ARTICLE:
━━━━━━━━━━
Ce livre, ou plutôt cette étude, comme mentionné par son auteur Jean Michel de Venture de Paradis dans le préambule, se réfère à des récits rapportés par les historiens occidentaux du XVIe siècle sur cette expédition se limitant, selon lui, à des généralités vagues non étayées de documents écrits ne permettant pas de relater de façon objective et complète cet épisode de l’histoire dont l’influence a causé le plus de tort à la chrétienté durant trois siècles. 
 

Aussi, et pour établir la réalité des faits inhérents à cette expédition, le même auteur avait procédé à un rapprochement des témoignages des chefs de guerre qui avaient participé aux combats, à un manuscrit arabe du Mahkmé d’Alger et d’autres sources ayant un lien avec cette expédition. 
 

Qui est l’auteur de cet ouvrage ? 
 

Jean Michel de Venture de Paradis naquit en 1739 à Marseille. Fils de diplomate, il suivit des cours à l’Ecole des langues à Paris et exerça des fonctions de diplomate en Syrie, en Egypte, en Tunisie et en Algérie. Il décéda en 1799 à Nazareth (Palestine) 
Quid de Charles Quint, du contexte historique et des objectifs de son expédition contre Alger ? 
 

Charles Quint était empereur d’Allemagne, d’Espagne, de Sicile, de Naples de Bourgogne, d’Amérique du Sud et du Saint Empire. 
 

Cette expédition qui avait reçu la caution morale de plusieurs cours européennes et la bénédiction du Pape Paul III visait à contrer l’expansion des Ottomans sur les côtes d’Afrique du Nord.
━━━━━━━━━━
À FAIRE:
1. Répondez à ces questions sur l'article :
(a) En quelle année et dans quelle ville Jean Michel de Venture de Paradis est-il né ?
(b) Quel pape a donné sa bénédiction à l'expédition ?
(c) Quel manuscrit l'auteur a-t-il rapproché des témoignages des chefs de guerre ?
2. Sélectionnez et recopiez toutes les lignes qui contiennent la chaîne « search ».
L'article et les lignes n'ont aucun lien entre eux.
━━━━━━━━━━
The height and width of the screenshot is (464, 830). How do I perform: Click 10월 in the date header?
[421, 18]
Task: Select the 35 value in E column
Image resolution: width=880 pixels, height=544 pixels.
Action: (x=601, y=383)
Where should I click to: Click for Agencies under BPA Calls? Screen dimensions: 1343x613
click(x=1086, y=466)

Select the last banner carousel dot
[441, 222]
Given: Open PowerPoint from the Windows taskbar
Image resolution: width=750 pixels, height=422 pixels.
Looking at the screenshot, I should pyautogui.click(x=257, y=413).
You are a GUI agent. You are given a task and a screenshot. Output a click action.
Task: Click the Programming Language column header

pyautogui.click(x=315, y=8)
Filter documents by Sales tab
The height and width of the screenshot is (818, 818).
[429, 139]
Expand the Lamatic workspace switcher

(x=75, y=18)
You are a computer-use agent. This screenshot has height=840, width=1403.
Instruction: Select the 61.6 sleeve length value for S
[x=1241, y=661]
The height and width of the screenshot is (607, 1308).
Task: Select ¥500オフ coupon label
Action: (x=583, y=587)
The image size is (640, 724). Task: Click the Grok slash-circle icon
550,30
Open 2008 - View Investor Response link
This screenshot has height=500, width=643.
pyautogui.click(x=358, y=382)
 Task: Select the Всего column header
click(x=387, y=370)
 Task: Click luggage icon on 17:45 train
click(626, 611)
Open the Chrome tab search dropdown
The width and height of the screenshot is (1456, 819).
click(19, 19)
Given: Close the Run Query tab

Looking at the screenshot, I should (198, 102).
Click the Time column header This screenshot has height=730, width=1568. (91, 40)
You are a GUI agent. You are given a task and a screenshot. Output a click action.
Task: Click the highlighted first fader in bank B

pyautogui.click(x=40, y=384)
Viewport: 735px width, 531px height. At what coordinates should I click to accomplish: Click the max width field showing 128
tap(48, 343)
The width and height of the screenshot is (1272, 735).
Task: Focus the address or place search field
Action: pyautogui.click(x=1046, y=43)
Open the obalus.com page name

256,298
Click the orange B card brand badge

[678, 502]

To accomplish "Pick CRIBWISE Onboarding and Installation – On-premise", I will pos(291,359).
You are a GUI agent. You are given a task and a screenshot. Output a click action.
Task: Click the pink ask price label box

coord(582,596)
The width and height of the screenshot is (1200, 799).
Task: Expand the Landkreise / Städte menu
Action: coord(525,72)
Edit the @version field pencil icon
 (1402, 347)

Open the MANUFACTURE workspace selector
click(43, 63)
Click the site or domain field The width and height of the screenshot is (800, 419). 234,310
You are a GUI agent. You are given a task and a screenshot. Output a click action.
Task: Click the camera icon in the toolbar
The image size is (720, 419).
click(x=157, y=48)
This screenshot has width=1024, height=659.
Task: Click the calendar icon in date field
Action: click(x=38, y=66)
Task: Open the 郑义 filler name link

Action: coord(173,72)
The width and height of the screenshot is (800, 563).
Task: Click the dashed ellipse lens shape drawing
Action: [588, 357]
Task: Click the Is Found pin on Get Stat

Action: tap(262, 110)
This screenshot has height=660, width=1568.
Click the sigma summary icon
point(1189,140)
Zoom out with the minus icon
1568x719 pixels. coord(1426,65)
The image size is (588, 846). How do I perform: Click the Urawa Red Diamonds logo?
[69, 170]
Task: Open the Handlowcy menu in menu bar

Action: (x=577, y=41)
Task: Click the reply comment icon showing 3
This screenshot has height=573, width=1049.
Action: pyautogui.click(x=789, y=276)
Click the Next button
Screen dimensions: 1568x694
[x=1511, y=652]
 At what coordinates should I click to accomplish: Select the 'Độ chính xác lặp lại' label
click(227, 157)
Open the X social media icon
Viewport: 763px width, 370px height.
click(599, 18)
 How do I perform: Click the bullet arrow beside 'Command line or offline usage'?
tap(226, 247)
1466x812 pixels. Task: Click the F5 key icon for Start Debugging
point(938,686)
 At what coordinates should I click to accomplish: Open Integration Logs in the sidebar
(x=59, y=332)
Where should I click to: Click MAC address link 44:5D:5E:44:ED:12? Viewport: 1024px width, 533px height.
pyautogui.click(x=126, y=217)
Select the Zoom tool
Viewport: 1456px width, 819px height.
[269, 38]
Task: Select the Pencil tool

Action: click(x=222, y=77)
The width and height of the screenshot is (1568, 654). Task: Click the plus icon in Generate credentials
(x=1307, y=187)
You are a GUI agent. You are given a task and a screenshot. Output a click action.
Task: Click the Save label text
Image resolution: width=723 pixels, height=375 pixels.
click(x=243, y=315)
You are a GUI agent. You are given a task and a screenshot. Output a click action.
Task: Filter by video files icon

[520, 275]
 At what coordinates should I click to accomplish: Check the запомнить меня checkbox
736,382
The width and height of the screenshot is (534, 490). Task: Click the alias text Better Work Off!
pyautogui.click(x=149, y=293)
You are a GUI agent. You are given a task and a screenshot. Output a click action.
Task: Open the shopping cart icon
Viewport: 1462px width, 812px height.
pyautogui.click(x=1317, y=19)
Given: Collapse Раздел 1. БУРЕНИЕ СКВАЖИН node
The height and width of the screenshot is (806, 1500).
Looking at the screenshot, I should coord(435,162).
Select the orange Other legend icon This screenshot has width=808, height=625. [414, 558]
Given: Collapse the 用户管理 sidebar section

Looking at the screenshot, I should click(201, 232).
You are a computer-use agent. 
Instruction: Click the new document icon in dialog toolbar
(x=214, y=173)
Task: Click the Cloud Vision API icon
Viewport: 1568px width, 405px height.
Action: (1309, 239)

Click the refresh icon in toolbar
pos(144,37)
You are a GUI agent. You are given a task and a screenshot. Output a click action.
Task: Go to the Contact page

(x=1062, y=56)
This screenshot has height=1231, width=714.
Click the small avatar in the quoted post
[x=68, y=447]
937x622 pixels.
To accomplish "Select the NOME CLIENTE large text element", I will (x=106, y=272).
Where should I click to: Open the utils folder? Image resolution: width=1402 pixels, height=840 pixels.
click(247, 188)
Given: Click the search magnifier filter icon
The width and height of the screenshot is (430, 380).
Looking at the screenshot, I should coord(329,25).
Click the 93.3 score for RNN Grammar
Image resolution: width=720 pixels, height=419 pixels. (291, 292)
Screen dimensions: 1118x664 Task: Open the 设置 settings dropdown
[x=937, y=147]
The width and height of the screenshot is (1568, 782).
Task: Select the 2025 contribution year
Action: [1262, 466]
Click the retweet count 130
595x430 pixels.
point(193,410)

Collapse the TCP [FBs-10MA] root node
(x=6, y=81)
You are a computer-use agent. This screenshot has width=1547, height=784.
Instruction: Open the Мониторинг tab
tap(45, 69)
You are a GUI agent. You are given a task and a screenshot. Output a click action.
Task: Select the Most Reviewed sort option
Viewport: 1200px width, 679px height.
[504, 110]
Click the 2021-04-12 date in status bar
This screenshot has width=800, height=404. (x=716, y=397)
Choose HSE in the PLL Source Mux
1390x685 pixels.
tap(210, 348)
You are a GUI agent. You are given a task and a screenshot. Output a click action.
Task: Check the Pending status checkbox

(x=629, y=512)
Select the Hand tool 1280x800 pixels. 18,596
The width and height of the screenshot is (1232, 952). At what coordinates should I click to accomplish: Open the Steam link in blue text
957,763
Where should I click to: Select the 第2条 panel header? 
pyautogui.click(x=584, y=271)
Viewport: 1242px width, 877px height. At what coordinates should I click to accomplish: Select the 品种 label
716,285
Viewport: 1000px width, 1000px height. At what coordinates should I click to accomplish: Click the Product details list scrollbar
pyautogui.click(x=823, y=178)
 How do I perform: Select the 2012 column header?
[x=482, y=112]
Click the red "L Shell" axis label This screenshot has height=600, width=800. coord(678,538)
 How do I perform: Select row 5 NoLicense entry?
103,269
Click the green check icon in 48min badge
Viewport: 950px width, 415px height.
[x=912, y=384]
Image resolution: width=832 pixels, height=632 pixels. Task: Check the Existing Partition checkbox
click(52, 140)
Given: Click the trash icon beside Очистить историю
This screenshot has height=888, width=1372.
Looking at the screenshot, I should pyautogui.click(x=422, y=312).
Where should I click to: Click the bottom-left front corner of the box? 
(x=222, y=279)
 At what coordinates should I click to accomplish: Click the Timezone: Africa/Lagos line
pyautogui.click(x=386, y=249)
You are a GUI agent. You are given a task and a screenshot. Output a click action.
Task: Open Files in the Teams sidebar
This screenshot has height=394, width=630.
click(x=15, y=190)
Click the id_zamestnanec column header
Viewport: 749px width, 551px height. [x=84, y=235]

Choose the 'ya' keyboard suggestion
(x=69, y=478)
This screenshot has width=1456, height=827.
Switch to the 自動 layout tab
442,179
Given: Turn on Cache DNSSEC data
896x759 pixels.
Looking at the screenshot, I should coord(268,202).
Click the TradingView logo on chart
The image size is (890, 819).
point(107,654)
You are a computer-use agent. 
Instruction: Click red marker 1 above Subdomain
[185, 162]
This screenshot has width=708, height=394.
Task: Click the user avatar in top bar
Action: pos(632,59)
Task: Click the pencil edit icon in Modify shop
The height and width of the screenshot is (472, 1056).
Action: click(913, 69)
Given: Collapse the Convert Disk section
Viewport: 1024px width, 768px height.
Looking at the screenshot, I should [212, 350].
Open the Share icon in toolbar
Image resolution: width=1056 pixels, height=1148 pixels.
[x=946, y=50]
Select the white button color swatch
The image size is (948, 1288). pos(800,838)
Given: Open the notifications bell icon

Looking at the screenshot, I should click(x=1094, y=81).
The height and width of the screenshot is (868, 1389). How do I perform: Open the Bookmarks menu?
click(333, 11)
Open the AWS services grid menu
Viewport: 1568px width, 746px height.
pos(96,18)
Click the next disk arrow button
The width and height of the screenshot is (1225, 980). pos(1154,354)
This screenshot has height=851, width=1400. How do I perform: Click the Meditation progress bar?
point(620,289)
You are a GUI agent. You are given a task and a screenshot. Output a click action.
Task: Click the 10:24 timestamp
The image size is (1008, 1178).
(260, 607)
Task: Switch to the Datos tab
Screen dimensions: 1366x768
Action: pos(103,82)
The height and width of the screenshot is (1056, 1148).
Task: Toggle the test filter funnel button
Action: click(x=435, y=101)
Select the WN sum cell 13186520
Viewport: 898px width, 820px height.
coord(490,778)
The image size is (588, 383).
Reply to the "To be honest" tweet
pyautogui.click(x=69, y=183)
━━━━━━━━━━
RÉPONSES CORRECTES:
1.
(a) En 1739, à Marseille.
(b) Le pape Paul III.
(c) Un manuscrit arabe du Mahkmé d'Alger.

2.
Open the Chrome tab search dropdown
Task: Focus the address or place search field
Given: Click the search magnifier filter icon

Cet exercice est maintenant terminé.